小説 | ナノ


▼ 30

「あ、」

(成宮のこと、忘れていた)

それを私が思い出したのは、雅と分かれ、2年生の廊下を歩いているタイミングだった。もう雅とイチャイチャし終わったし、今更髪切った話題掘り起こされるのもイヤだから、しれっと席に戻ろうかな。

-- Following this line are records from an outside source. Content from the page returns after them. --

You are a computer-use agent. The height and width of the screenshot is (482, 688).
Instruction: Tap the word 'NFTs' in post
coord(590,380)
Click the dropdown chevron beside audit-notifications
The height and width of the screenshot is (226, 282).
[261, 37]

なんて考えていたけど、教室は全然そういう空気ではなかった。

「あ、かのえちゃん帰ってきた!」
「大丈夫だった?」
「ほらー成宮、はやく行けって」

「うっさいな!分かっているっての!」

半泣き状態の成宮がずんずんこっちに歩いてくる。

「なんで成宮まで泣いているの」
「泣いてない!」
「ああ、そう」

全力の声で否定されたので、そういうことにしてあげた。

「……で?」

先ほどクラスメイトから急かされていた様子から察するに、私に何か言ってくれる気配だ。昼休みも残り少ないし、私の方はもう終わった気分だからつい催促してしまう。

「……めん」
「えー何聞こえなーい」

「ごめんって言ってんの!!」

キレ気味に言ってくる成宮をみて、委員長がノートで頭を叩く。痛いとまたキレた。こいつ、謝る立場だってのになんでこんなにも偉そうにできるんだろう。尊敬しちゃう。

「委員長、もういいよ」
「かのえちゃん、そんな簡単に許していいの?」
「うん。みんなが充分叱ってくれたみたいだし」
「ガキみたいな扱いやめて!」
「成宮は黙ってて」

私が満足していると分かってくれたみたいで、クラスの女子が席に戻る。成宮もよほど堪えたのか、大人しく席についていた。



「……ねえ糸ヶ丘、」
「何?」
「ほんとごめん」
「だからもういいって」

私の背中をつついて、成宮が呼びかけてくる。本当にもうどうでもいいのに、随分としょげていた。それと、よく見たら頬も片方だけ赤い。男子も怒ってくれていた様子だったし、誰かにビンタでもされたのかも。

「雅さんと何喋ったの?」
「内緒」
「……そっか」
「ああでも、髪褒めてもらえた」
「ショートがいいって?」

もしや、という顔をしてこちらを見る成宮。だけど、残念ながら雅はショートカット好きってことはなかった。

「ううん」
「で、でも雅さんならどんな糸ヶ丘でも好きだと思うよ!」
「それも言われた」
「……」
「自分から振っておいて、ウザがらないでよ」

慰めたいのなら、最後まで慰めろ。なんて思っても、成宮は結局こういうやつだ。充分反省したようだから、もういいか。私は改めて前を向いて授業の準備を始める。

が、また背中をつつかれる。

「ねえ、糸ヶ丘、ねえ」
「今度は何よ」


「俺は短い方が可愛いと思う」


スンとした表情で、そう伝えてきた。

「ああ……そうなんだ」
「うん、それだけ」
「あ、ありがとう」

驚いてついお礼を忘れそうになったけど、お礼の催促をされなかったから逆に口から出てしまった。


(髪、切ってよかったかも)


雅からプロポーズまがいのことを言ってもらえたし。それに、素直じゃない坊ちゃんからの誉め言葉もあったからね。